● **Text segment**
◆ ◆ ◆

Another very excellent resource to have available to you that comes with the purchase of this study Bible is the complete access to an on-line version of the ESV.  One particular area that stands out to me at this point is the reading plans that are available to you, the reader.  The area that is called “Praying the Psalms” is a very good resource that will deepen your prayer life.  While I have only recently seen this particular plan, I have routinely worked through the Psalms as a prayer pattern for some time now.  That has been another benefit I gleaned when I purposely began to preach through the Psalms.

ARTICLES:  Another huge resource that I have enjoyed is the multiple articles that are written in the back of the ESV Study Bible.  There is one that has been very helpful to me over the years.  It is by John Piper, “Reading the Bible in Prayer and Communion with God” and it further explores the aspect of mixing Scripture with prayer.  R. Kent Hughes also wrote “Reading the Bible for Preaching and Public Worship” that encourages you to read Scripture well in worship services.  We should be appalled at the lack of Scripture that really goes into our worship services.  It Scripture is “God-breathed” we should make room for the public reading of Scripture as Paul encouraged Timothy to do (1 Tim. 4:13).  We as ministers can do much to cause those we serve to honor and revere the Word and this is one of the ways to do so.   It needs to be noted that the articles are not in the personal size ESV Study Bible.

◆ ◆ ◆

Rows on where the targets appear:
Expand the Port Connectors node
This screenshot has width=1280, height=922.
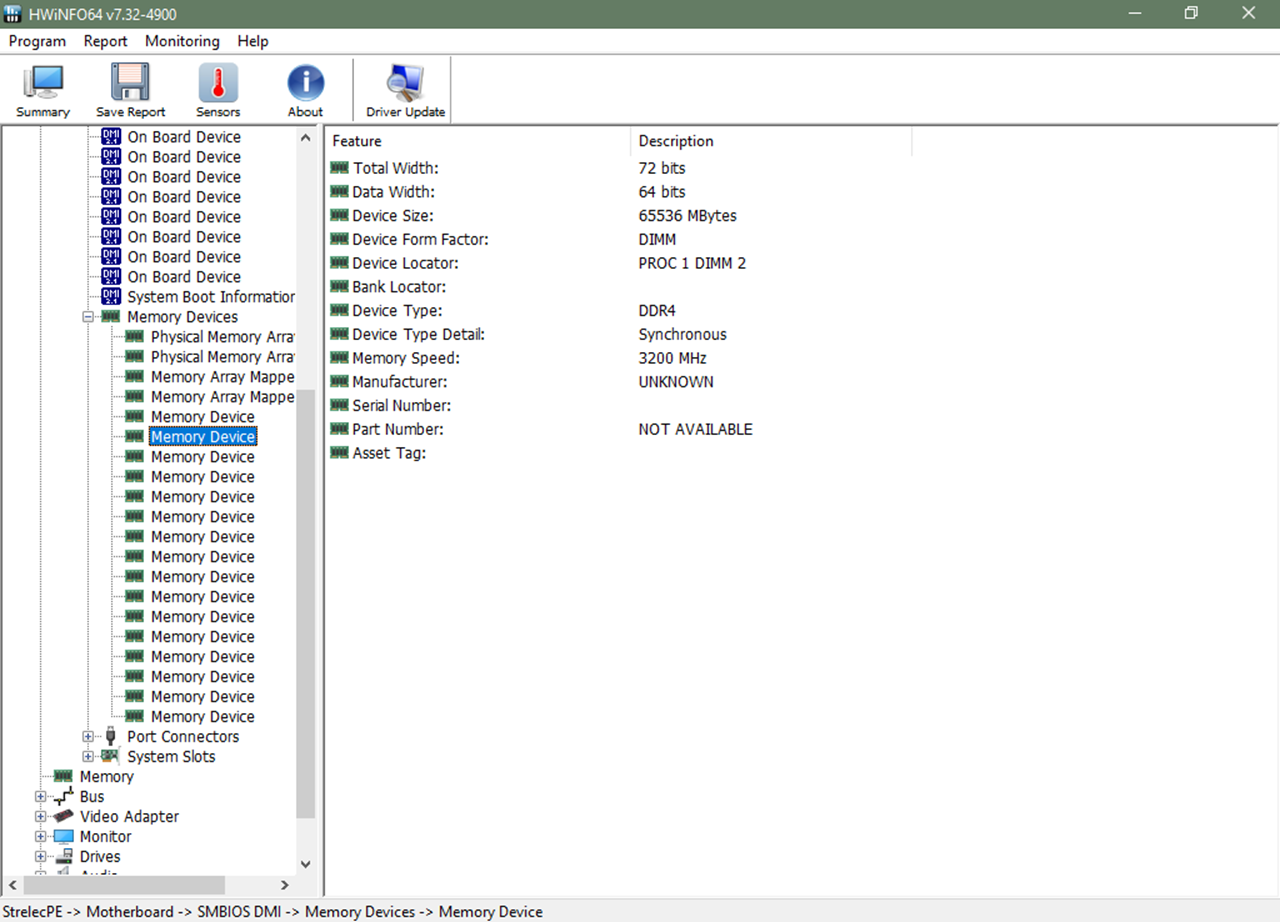click(x=88, y=737)
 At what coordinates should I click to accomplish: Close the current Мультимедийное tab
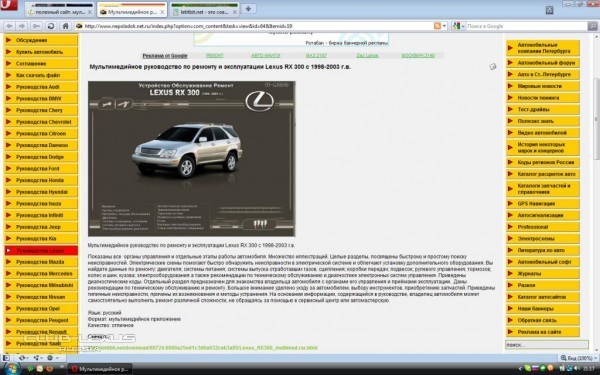click(x=162, y=12)
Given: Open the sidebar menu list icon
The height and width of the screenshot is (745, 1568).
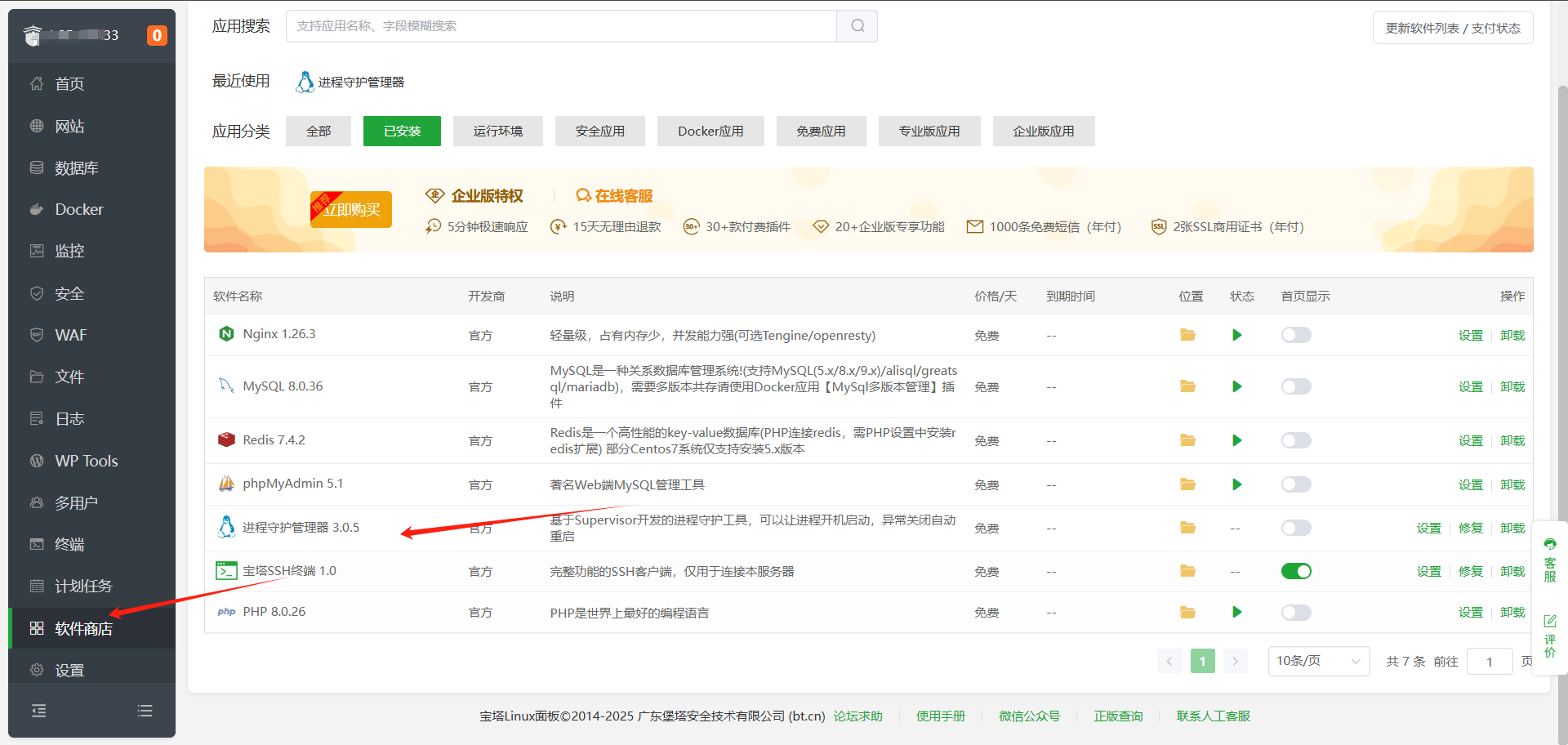Looking at the screenshot, I should pyautogui.click(x=145, y=711).
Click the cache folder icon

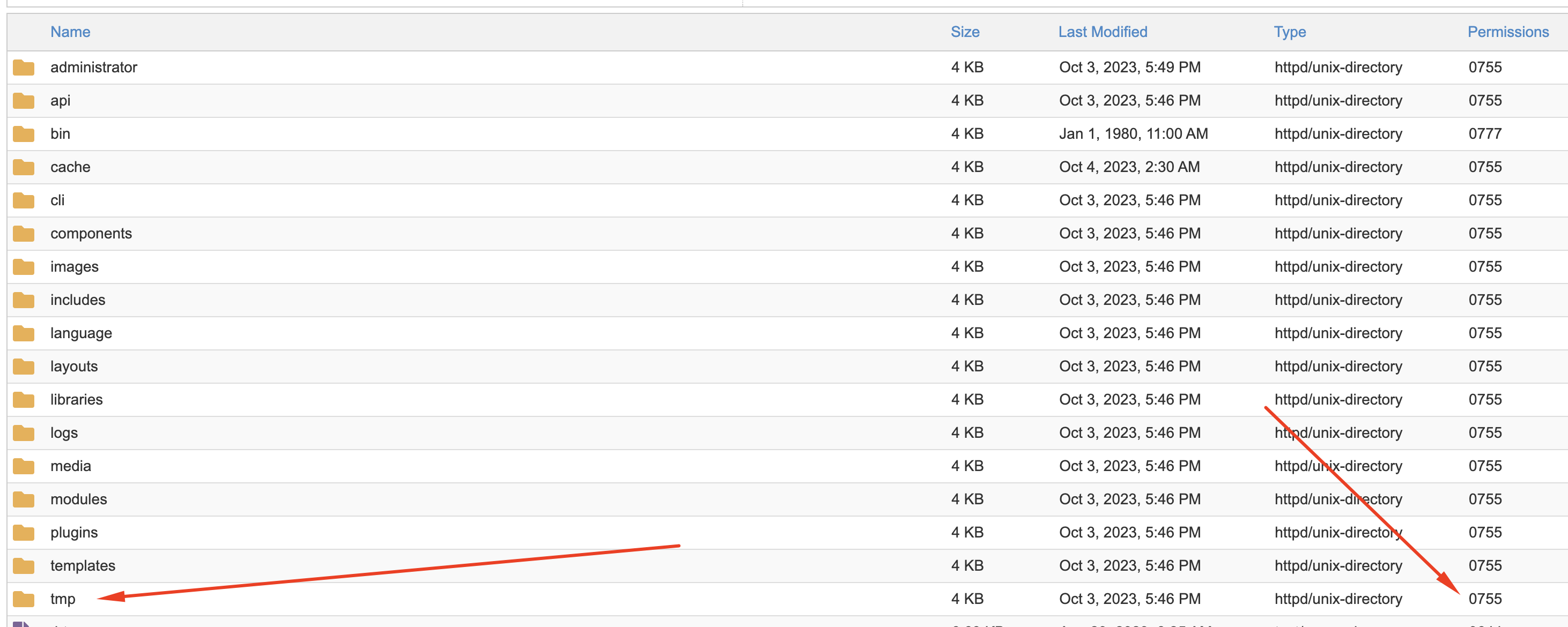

◆ ◆ ◆

● **Exercise tasks**
A. Rewrite the paragraph of the ESV Study Bible review that begins "Another very excellent resource" as a short bulleted list that keeps its main facts.
B. Repeat word for word the passage of the ESV Study Bible review starting with "Another very excellent" and going on through "through the Psalms.".

● **Response list**
A.
- Buying the study Bible includes complete access to an online version of the ESV.
- The reading plans available online stand out to the writer.
- The "Praying the Psalms" plan is a very good resource for deepening one's prayer life.
- The writer only recently came across this plan but has long used the Psalms as a prayer pattern.
- That habit was another benefit the writer gained from deliberately preaching through the Psalms.

B.
Another very excellent resource to have available to you that comes with the purchase of this study Bible is the complete access to an on-line version of the ESV.  One particular area that stands out to me at this point is the reading plans that are available to you, the reader.  The area that is called “Praying the Psalms” is a very good resource that will deepen your prayer life.  While I have only recently seen this particular plan, I have routinely worked through the Psalms as a prayer pattern for some time now.  That has been another benefit I gleaned when I purposely began to preach through the Psalms.